Data:

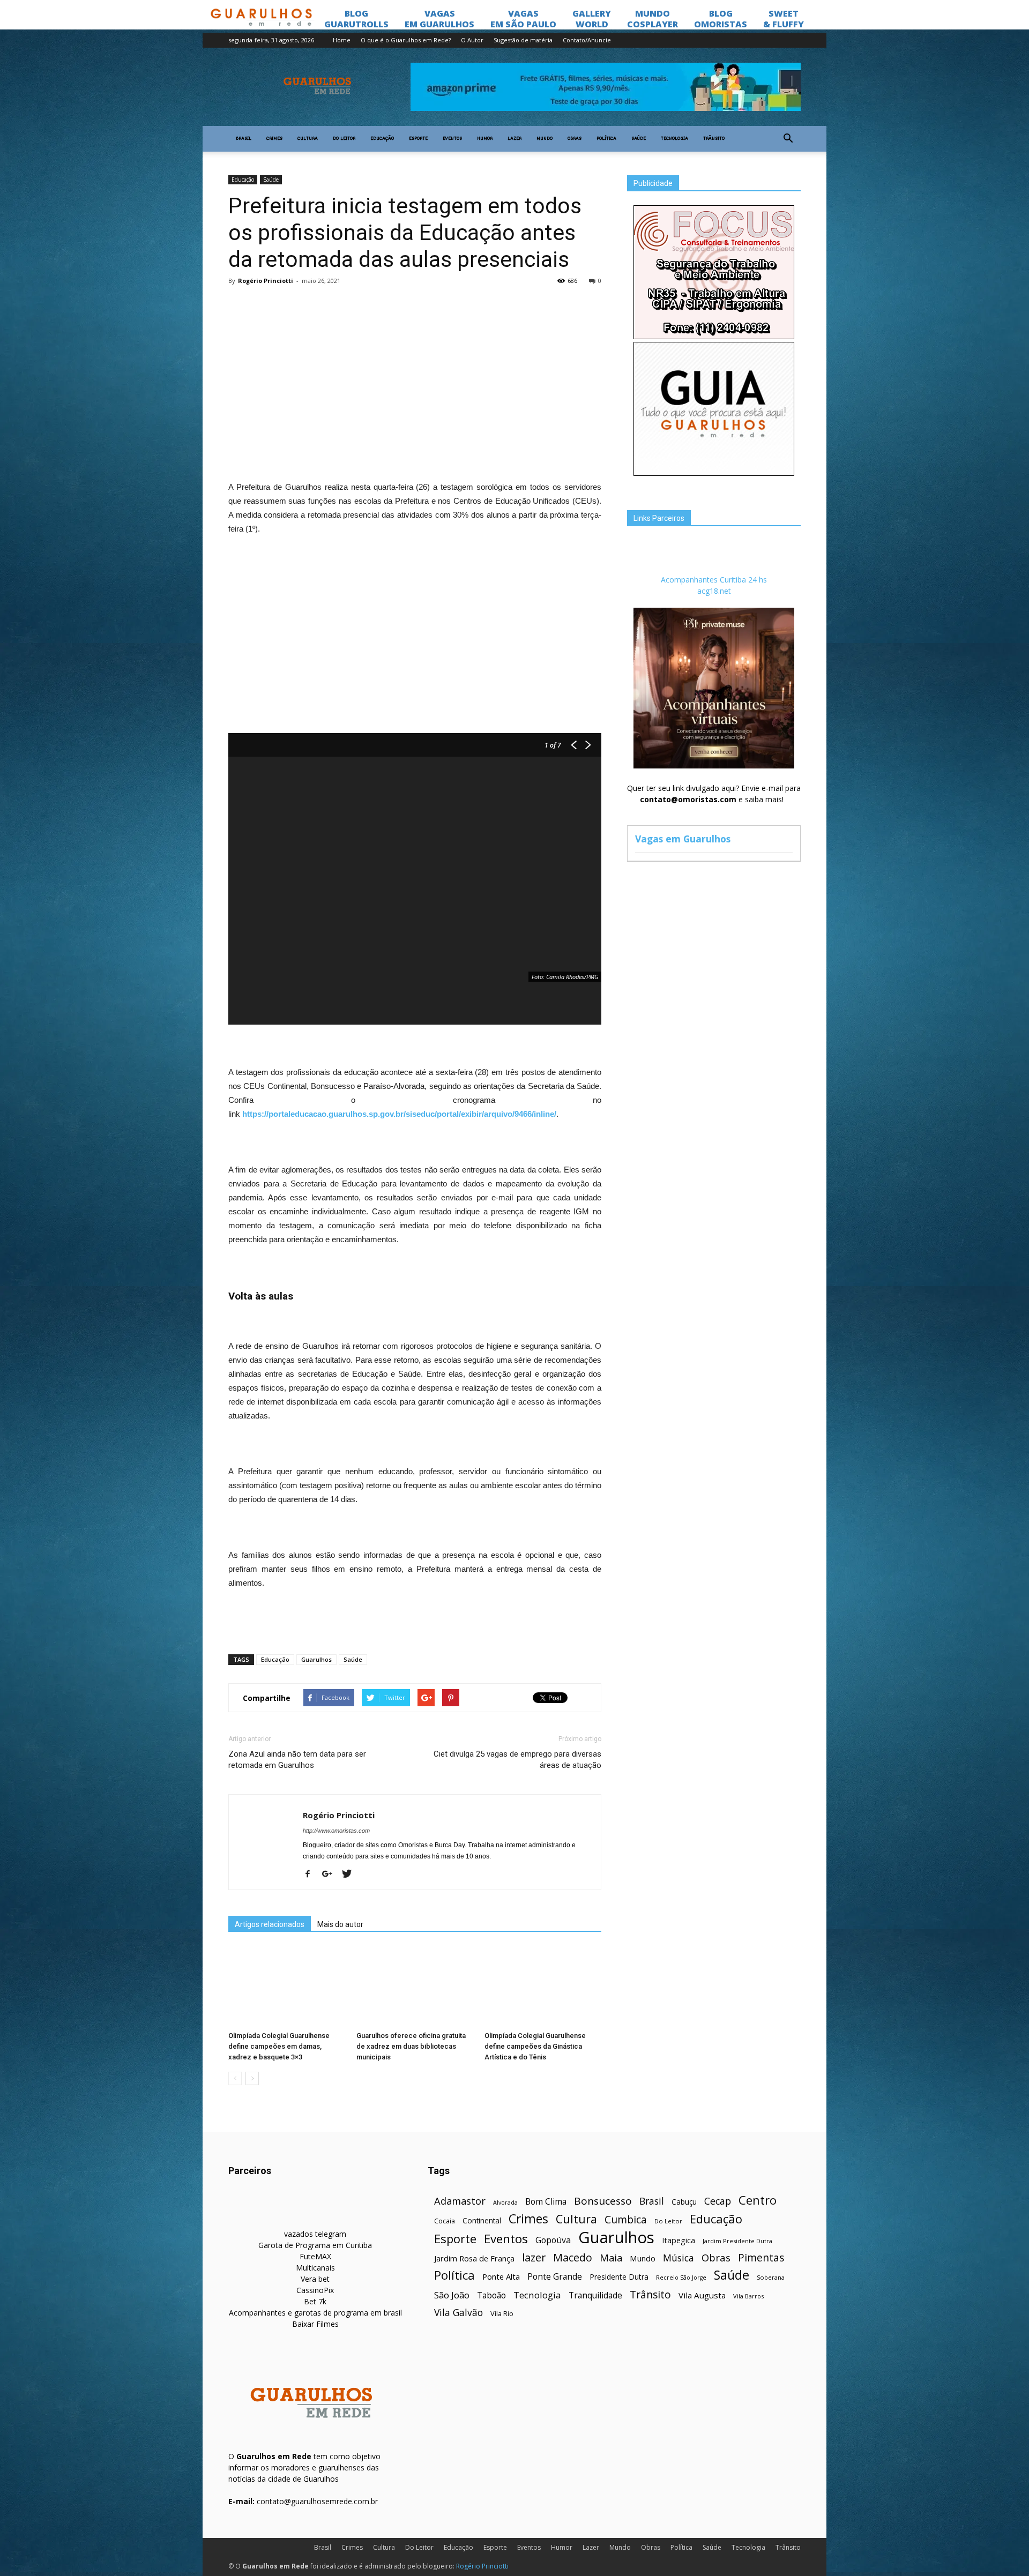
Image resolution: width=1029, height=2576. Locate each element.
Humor (485, 139)
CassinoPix (315, 2290)
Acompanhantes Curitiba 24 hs (714, 579)
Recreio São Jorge (681, 2277)
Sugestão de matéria (523, 40)
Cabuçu (684, 2202)
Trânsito (714, 139)
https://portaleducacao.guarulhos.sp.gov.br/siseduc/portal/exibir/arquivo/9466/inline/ (399, 1113)
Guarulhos (316, 1659)
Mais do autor (340, 1924)
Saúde (638, 139)
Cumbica (626, 2220)
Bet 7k (315, 2301)
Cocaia (444, 2221)
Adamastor (460, 2201)
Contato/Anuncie (587, 40)
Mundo (544, 139)
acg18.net (714, 591)
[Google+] (331, 1874)
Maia (611, 2257)
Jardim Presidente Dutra (737, 2241)
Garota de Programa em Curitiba (315, 2245)
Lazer (514, 139)
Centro (758, 2200)
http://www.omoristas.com (336, 1830)
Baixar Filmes (315, 2324)
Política (606, 139)
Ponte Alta (501, 2276)
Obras (574, 139)
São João (451, 2295)
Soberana (771, 2277)
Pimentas (761, 2257)
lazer (534, 2257)
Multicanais (315, 2268)
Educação (382, 139)
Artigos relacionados (269, 1924)
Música (678, 2258)
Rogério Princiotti (265, 281)
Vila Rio (501, 2313)
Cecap (717, 2201)
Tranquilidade (595, 2295)
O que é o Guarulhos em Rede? (406, 40)
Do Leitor (344, 139)
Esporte (418, 139)
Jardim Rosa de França (474, 2258)
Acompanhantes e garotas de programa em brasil (315, 2313)
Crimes (274, 139)
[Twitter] (351, 1874)
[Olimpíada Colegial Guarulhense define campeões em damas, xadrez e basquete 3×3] (286, 1986)
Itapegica (678, 2240)
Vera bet (315, 2279)
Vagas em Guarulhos (682, 838)
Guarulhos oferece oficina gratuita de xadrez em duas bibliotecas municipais (411, 2046)
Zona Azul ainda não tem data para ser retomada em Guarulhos (297, 1759)
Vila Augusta (702, 2295)
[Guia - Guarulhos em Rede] (713, 473)
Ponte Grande (554, 2276)
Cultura (307, 139)
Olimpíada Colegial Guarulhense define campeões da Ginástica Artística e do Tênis (535, 2046)
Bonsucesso (603, 2201)
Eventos (452, 139)
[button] (788, 139)
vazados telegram (315, 2234)
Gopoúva (553, 2240)
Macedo (572, 2257)
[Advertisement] (414, 372)
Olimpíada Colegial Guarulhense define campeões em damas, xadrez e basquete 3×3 (279, 2046)
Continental (482, 2220)
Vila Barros (748, 2296)
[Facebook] (311, 1874)
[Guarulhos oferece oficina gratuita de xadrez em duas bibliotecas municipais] (414, 1986)
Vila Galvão (458, 2312)
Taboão (491, 2295)
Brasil (243, 139)
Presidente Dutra (619, 2277)
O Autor (472, 40)
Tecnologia (674, 139)
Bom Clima (545, 2201)
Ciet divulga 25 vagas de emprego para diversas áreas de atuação (517, 1759)
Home (342, 40)
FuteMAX (315, 2256)
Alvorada (505, 2202)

Prompt:
Search the entries for "define" and show every line that has it.

The answer:
[Olimpíada Colegial Guarulhense define campeões em damas, xadrez e basquete 3×3] (286, 1986)
Olimpíada Colegial Guarulhense define campeões da Ginástica Artística e do Tênis (535, 2046)
Olimpíada Colegial Guarulhense define campeões em damas, xadrez e basquete 3×3 (279, 2046)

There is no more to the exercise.